On the sample-dependent minimal conductivity in weakly disordered graphene

TL;DR

This paper explains the sample-dependent minimal dc conductivity in weakly disordered graphene by analyzing how disorder affects electron self-energy, supported by theoretical derivations and numerical simulations.

Contribution

It provides a unified theoretical framework linking disorder-induced self-energy corrections to the observed variability in graphene's minimal conductivity.

Findings

Disorder induces momentum-dependent corrections to electron self-energy.

The derived self-energy explains sample-dependent minimal conductivity.

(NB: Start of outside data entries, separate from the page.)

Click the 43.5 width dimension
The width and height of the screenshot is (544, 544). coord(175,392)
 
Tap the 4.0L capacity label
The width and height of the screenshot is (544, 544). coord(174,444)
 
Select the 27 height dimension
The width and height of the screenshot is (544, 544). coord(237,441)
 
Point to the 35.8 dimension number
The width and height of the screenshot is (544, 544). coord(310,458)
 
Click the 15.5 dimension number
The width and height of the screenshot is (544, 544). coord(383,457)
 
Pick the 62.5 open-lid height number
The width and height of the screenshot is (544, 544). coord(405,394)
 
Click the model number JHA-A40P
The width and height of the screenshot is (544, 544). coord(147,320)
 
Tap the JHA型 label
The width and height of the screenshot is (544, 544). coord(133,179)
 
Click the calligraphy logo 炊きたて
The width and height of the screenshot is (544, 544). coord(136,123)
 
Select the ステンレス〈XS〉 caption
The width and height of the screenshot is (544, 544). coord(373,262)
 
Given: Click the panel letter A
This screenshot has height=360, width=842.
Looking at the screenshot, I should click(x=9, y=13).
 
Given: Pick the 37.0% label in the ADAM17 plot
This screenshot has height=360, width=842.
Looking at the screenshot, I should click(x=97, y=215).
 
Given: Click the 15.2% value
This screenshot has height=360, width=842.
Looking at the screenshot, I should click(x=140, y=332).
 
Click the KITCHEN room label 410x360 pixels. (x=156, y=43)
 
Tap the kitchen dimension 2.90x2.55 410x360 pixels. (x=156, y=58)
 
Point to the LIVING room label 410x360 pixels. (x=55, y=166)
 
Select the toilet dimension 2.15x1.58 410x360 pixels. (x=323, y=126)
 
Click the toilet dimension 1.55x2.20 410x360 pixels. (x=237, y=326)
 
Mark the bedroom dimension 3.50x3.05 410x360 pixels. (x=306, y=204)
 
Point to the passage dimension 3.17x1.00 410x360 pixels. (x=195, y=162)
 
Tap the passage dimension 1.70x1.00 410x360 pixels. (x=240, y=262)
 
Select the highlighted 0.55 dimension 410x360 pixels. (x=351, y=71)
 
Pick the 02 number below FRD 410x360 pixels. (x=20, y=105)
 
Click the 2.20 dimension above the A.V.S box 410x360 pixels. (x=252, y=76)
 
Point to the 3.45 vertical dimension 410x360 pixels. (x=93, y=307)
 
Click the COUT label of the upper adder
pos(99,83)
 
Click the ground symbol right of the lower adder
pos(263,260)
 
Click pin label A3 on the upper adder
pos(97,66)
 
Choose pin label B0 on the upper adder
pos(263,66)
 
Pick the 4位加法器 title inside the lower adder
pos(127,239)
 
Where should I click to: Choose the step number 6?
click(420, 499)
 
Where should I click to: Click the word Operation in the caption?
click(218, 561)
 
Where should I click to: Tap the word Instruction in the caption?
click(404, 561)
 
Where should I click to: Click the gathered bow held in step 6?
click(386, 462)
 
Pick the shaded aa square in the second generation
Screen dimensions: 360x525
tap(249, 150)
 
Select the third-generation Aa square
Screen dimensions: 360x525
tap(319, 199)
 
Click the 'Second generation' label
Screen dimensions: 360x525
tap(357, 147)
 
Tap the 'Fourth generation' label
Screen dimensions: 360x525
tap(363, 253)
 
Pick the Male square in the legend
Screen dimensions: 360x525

Numerical simulations validate the theoretical predictions.

Abstract

We present a unified understanding of the experimentally observed minimal dc conductivity in weakly disordered graphene. Firstly, based on linear response theory, we reveal that randomness or disorder inevitably induces momentum dependent corrections to the electron self-energy function, which naturally yields a sample-dependent minimal conductivity. Taking the long-ranged Gaussian and Coulomb potentials as examples, we derive the momentum dependent self-energy function within the Born approximation, and further validate it via numerical simulations using the large-scale Lanczos algorithm. The explicit momentum dependences of the self-energy on the intensity, concentration and range of potential are critically addressed. Therefore, our results provide a reasonable interpretation of the sample-dependent minimal conductivity observed in graphene samples.